# Gopro video cameras?



## GoldenCamper (Dec 21, 2009)

Just wondering if anyone here has one and what they think of it. I believe the first model is waterproof to a degree as is the newer version used in this video. Would be nice to carry something that can put up with water and mud etc without worrying about it getting damadged. Getting down and dirty with my kids is fun. 

If no input enjoy the vid of this 11yr old Golden anyway. Taken with a Gopro hero2, quality and image stabilization looks pretty good. Thoughts?

[vimeo]45046391[/vimeo]


----------



## Dallas Gold (Dec 22, 2007)

We have one,not sure of the model number. I found exactly one on the shelf at a Costco and bought it on the spur of the moment as a gift for my camera fanatic hubby. He uses it to film his motor scooter rides and bike rides. I need to find out if it's waterproof. If it is--definitely checking it out with Toby! I'm not sure if ours is HD either--will find out.

The footage my hubby took with it was pretty decent! 

I read somewhere about a cyclist with one of these on his bike (or helmet), in a group ride in a bike lane and a car came over the line and hit one of the group, then kept on driving. The police were able to take the camera footage and arrest the car driver.


----------



## BajaOklahoma (Sep 27, 2009)

I've been looking at one for the last 6 months. 

I want the outdoor version, for it's waterproofness. But I don't plan to mount it.

A facebook friend has one mounted on his bike, to catch pictures of Cloverton the Deaf Dog in his bike cart as they ride. And he has some great video.


----------



## GoldenCamper (Dec 21, 2009)

Dallas Gold said:


> I need to find out if it's waterproof. If it is--definitely checking it out with Toby! I'm not sure if ours is HD either--will find out.


Look forward to a splish splash video with The Tobynator.


----------



## Dallas Gold (Dec 22, 2007)

GoldenCamper said:


> Look forward to a splish splash video with The Tobynator.


I asked, he said he needs some sort of attachment and it will be waterproof. Toby may get to go swimming soon so hopefully he will figure it out. I have a Nikon waterproof camera I'm itching to try out with the Tobynator as the subject!


----------



## GoldenCamper (Dec 21, 2009)

BajaOklahoma said:


> A facebook friend has one mounted on his bike, to catch pictures of Cloverton the Deaf Dog in his bike cart as they ride. And he has some great video.


I would love to see the vids if you wish to post, or PM me the links? I'm not on facebook though if facebook vids..




Dallas Gold said:


> I asked, he said he needs some sort of attachment and it will be waterproof. Toby may get to go swimming soon so hopefully he will figure it out.
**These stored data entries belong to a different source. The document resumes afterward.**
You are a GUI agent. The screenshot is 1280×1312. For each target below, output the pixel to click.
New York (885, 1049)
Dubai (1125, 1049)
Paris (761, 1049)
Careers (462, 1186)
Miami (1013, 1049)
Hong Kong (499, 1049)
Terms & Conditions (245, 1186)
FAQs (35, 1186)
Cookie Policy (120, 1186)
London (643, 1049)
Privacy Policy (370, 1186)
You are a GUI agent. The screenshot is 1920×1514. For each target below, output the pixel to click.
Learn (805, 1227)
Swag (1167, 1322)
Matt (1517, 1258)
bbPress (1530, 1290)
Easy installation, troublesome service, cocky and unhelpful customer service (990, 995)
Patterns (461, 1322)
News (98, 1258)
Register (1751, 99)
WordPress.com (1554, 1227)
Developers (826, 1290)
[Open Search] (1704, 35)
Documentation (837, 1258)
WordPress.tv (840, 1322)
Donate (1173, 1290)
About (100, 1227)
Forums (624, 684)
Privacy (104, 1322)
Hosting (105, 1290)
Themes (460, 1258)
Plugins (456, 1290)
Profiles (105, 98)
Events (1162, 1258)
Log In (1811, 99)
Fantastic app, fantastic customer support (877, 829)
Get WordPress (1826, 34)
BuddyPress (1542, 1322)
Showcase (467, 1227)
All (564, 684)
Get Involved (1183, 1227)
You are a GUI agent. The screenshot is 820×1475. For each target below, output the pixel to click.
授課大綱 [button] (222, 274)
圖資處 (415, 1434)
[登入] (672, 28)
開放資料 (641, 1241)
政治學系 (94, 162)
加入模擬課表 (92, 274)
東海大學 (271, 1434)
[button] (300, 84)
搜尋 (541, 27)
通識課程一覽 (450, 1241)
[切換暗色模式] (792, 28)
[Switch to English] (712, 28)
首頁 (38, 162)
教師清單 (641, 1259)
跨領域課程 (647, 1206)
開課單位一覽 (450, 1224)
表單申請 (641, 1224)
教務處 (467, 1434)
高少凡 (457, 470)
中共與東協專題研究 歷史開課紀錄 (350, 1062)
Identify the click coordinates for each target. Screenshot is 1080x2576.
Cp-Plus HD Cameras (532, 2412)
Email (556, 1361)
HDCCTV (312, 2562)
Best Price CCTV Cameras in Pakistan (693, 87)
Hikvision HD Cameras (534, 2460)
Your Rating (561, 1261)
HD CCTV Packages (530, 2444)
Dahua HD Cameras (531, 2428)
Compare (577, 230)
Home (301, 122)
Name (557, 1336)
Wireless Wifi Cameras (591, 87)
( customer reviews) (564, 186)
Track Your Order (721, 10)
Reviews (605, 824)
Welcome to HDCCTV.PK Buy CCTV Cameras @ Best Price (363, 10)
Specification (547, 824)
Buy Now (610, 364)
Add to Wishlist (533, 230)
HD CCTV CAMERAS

I have a Nikon waterproof camera I'm itching to try out with the Tobynator as the subject!


Do you have the AW100 or the S30?

Nikon Coolpix AW100 Review - Watch CNET's Video Review

Nikon Coolpix S30 Review - Watch CNET's Video Review


----------



## BajaOklahoma (Sep 27, 2009)

Go to youtube.com and search for Cloverton the Deaf Dog. 
His video on the 2011 MS Bike Ride is pretty good for the stablization. 
And Clovey is just plain cute.


----------



## GoldenCamper (Dec 21, 2009)

Thank you  I enjoyed the videos, watched the MS, red rocks and bike trailer review. Cloverton sure gets around!


----------



## Dallas Gold (Dec 22, 2007)

GoldenCamper said:


> I would love to see the vids if you wish to post, or PM me the links? I'm not on facebook though if facebook vids..
> 
> 
> 
> ...


I have the AW100--been reading the reviews after I bought it and quite a few of them have been flooding....not too happy to read about that and it's too late to take it back.


----------



## Dallas Gold (Dec 22, 2007)

Steve, we took Toby to a swim event today and I got to use the Nikon water camera for the first time. Hubby elected to bring an old Olympus with waterproof housing on it--old and clunky. 
Here are small versions of the photos with the Nikon water camera:
















This image was a zoom image.

this one was taken with the zoom out fully (blurrier)









another at a zoom:













































The Olympus camera, behind a housing, just doesn't cut it anymore--notice all the water splotches!


----------



## mddolson (Jul 10, 2012)

I'm a diver,
I have an olympus P&S with underwater housing that I use for U/W pics when scuba diving or at the beach.
I have a dive buddy who has the Go-pro with HOUSING & flat lens port (less distortion) rated to 200ft. 
It was under $200 US. complete.
It is pretty impressive. We took it to Tulum, Mexico & dived the Cenotes last February. 
I used to shoot video, but not anymore. I found I spent too many hours editing.
I just shoot digital stills now.

Mike D


----------